● **What is asked**: Can you write out again the lines starting with the one containing "Image resolution: width=960" and going on through the end of the records, requests included, raising every coordinate in the answers by 78 and leaving the pictures out?

● **Material provided**:

^^^^^^^^

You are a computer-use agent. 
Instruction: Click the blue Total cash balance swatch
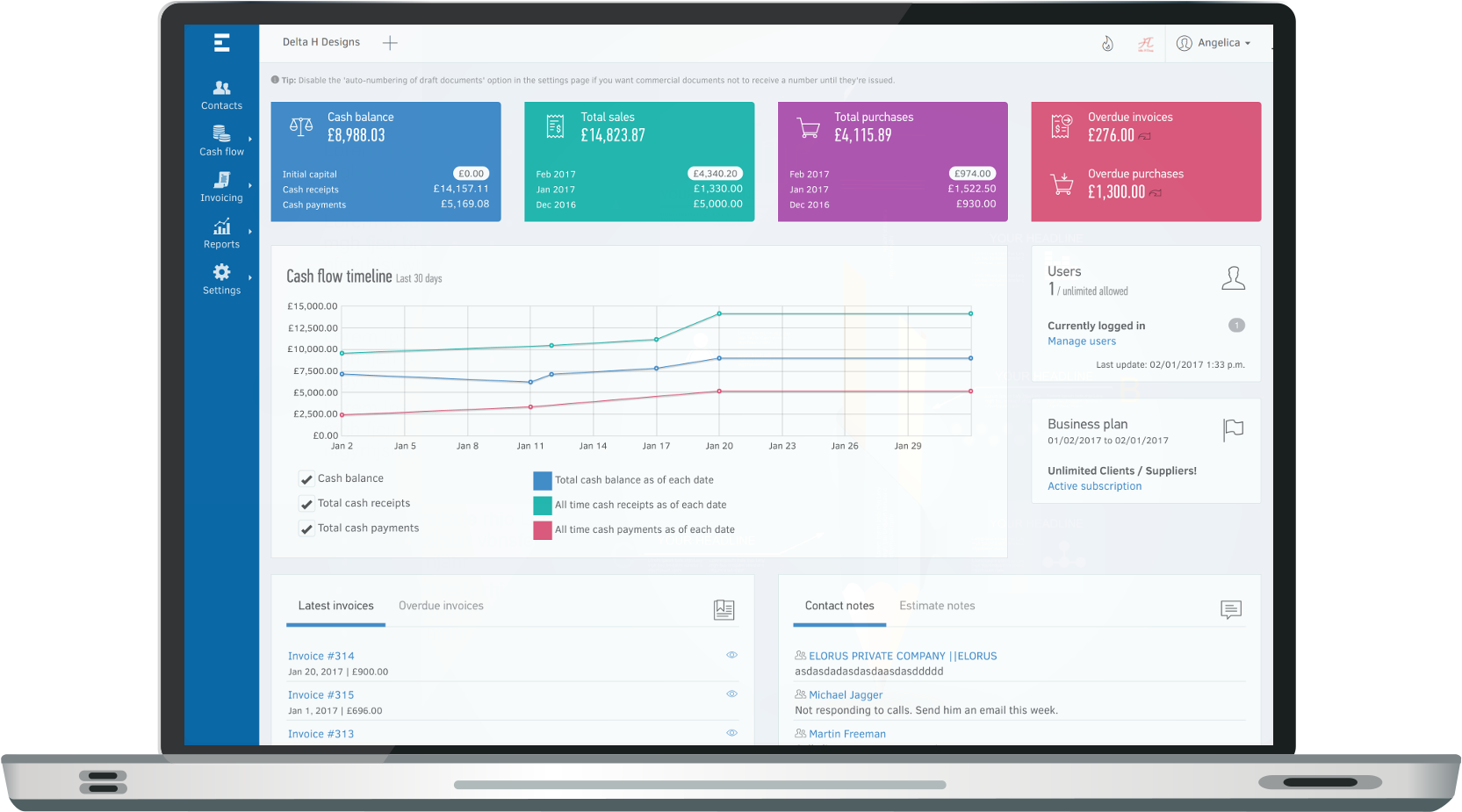tap(543, 480)
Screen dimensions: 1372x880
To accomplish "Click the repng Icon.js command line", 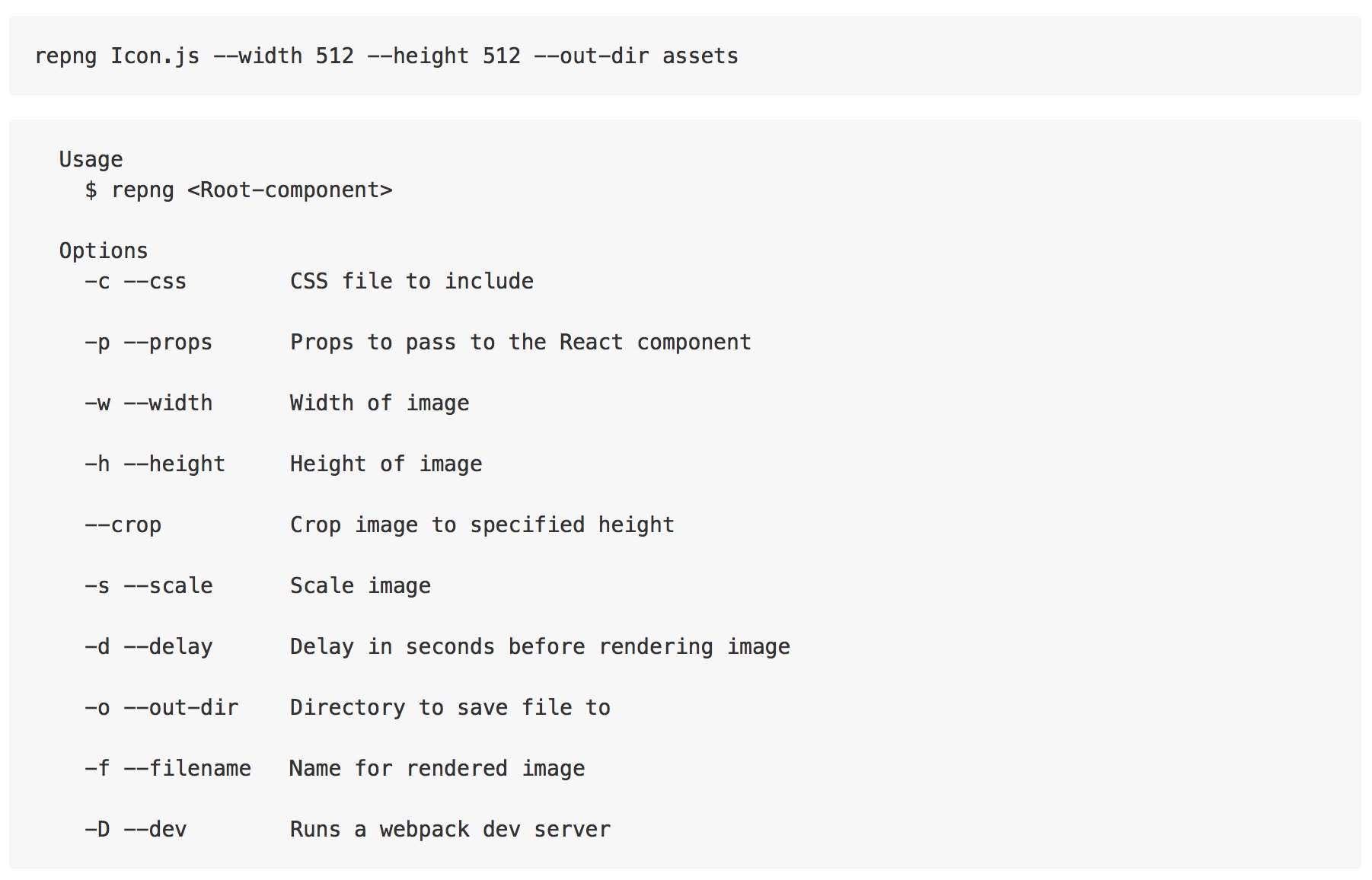I will [x=387, y=56].
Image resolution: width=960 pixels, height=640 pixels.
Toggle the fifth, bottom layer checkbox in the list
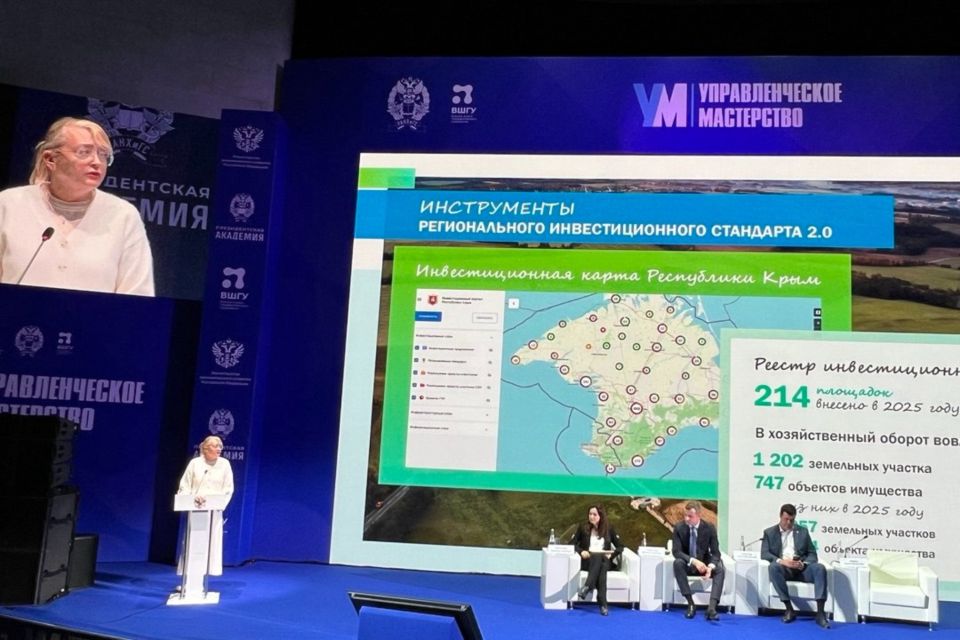[416, 397]
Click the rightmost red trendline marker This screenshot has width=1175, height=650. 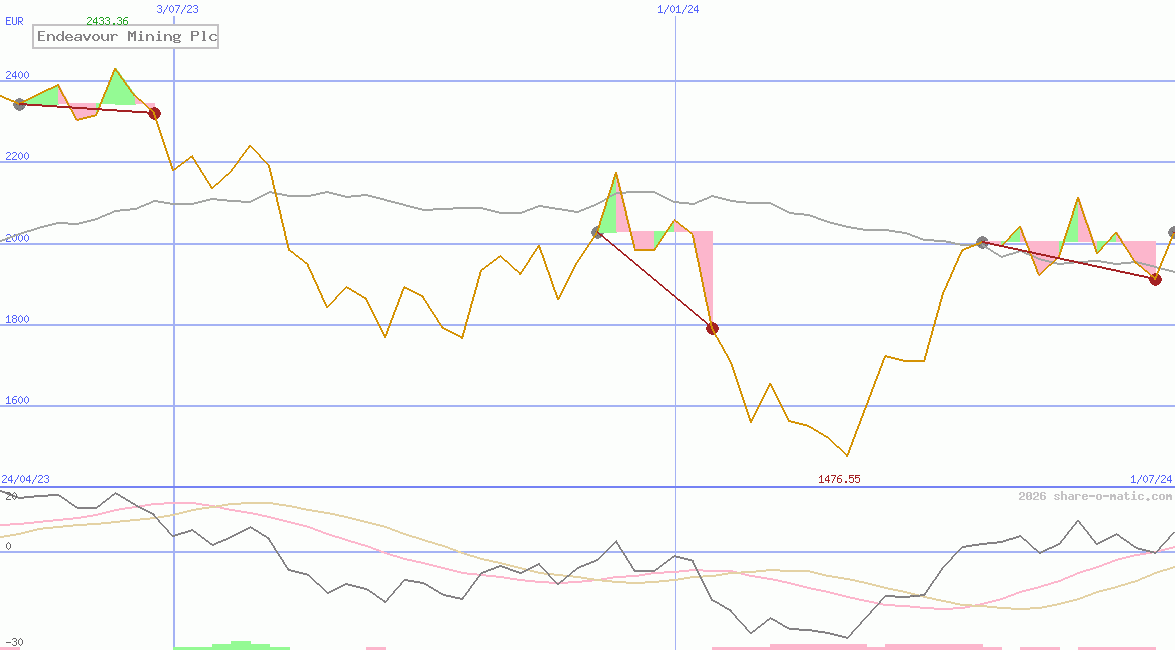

^^^^^^^^

● **Answer to this problem**:
Image resolution: width=960 pixels, height=640 pixels.
Toggle the fifth, bottom layer checkbox in the list
[494, 475]
Click the rightmost red trendline marker This screenshot has width=1175, height=650. 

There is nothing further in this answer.